A dire di Caio, Tizio in quanto esperto di animali e frequentatrice di corsi per l'addestramento, avrebbe dovuto percepire e valutare con maggior cognizione di causa il comportamento del cane nella immediatezza dell'aggressione consistente in un atteggiamento indisponente dallo stesso Tizio rilevato nella giornata dell'aggressione e precedentemente alla stessa. Non averlo fatto avrebbe influito eziologicamente nella causazione del danno.
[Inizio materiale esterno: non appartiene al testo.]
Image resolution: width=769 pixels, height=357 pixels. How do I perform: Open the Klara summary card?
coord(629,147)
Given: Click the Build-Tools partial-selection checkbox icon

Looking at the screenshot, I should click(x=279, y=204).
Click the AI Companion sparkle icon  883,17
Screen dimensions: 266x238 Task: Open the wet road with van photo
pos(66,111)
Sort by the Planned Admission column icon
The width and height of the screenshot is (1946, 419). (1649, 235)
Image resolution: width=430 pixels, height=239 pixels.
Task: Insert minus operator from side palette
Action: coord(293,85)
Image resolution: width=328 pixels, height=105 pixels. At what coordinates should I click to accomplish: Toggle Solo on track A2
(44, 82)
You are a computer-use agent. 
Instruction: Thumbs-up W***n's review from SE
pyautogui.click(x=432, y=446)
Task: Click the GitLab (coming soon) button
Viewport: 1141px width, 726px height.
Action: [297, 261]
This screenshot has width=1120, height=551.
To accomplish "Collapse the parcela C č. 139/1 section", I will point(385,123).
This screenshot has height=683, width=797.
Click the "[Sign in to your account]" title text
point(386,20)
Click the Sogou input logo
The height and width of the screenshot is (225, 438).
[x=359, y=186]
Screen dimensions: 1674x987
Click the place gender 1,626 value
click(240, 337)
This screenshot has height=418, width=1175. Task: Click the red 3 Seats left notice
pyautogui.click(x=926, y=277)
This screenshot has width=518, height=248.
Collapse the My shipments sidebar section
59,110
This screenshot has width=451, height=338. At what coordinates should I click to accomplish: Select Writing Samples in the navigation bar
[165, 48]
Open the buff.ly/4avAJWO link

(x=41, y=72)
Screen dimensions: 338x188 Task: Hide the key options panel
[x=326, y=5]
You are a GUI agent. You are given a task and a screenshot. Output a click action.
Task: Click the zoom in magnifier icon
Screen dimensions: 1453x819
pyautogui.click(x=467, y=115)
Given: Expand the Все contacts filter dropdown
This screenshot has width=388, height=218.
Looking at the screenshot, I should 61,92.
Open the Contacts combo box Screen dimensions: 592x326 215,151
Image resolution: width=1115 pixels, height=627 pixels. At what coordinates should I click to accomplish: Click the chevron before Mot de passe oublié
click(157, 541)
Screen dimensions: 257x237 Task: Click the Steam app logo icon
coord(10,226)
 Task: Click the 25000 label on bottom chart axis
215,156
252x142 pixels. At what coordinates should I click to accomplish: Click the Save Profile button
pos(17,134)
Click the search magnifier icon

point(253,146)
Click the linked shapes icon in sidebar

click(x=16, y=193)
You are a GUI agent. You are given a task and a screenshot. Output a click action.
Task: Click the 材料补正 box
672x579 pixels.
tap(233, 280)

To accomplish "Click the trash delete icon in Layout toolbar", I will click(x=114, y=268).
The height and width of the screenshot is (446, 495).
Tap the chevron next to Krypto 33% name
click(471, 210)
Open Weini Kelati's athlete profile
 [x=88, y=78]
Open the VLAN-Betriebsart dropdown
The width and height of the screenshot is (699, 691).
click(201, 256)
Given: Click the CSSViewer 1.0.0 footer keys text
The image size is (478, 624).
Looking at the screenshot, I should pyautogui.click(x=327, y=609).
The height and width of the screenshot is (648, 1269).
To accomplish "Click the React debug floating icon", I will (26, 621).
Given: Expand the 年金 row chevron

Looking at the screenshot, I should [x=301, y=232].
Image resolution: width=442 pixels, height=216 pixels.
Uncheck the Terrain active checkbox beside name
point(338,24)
Non è della stessa opinione la Corte. Ritenuta pacifica la ricostruzione dei fatti svolta da Tizio e riferita all'aggressione da parte del rottweiler (autorizzato da Caio ad accedere nella abitazione di quest'ultimo il cane si avvicinava lentamente come per essere accarezzato ma repentinamente e senza che fosse possibile porre qualsiasi rimedio o riparo alla sua azione gli saltava addosso), ricostruzione peraltro non contestata da Caio nemmeno in primo grado, e quindi provato il nesso di causa, manca la prova - a carico di Caio - dell'intervento del caso fortuito anche sotto forma di colpa del danneggiato o concorso di colpa di quello.

Tizio all'epoca dell'aggressione non poteva considerarsi esperto addestratore cinofilo ma, come correttamente aveva evidenziato il primo giudice, era (solo) iscritto ad un corso di educatore cinofilo interrotto proprio a seguito dell'aggressione e dunque alcuna rilevanza causale può attribuirsi al comportamento di Tizio ex art. 1227 c.c.. Peraltro, si legge nella sentenza, il comportamento del cane era del tutto non prevedibile.

L'appello viene quindi rigettato, con conseguente conferma della pronuncia di primo grado. Il pagamento delle spese del grado segue la soccombenza.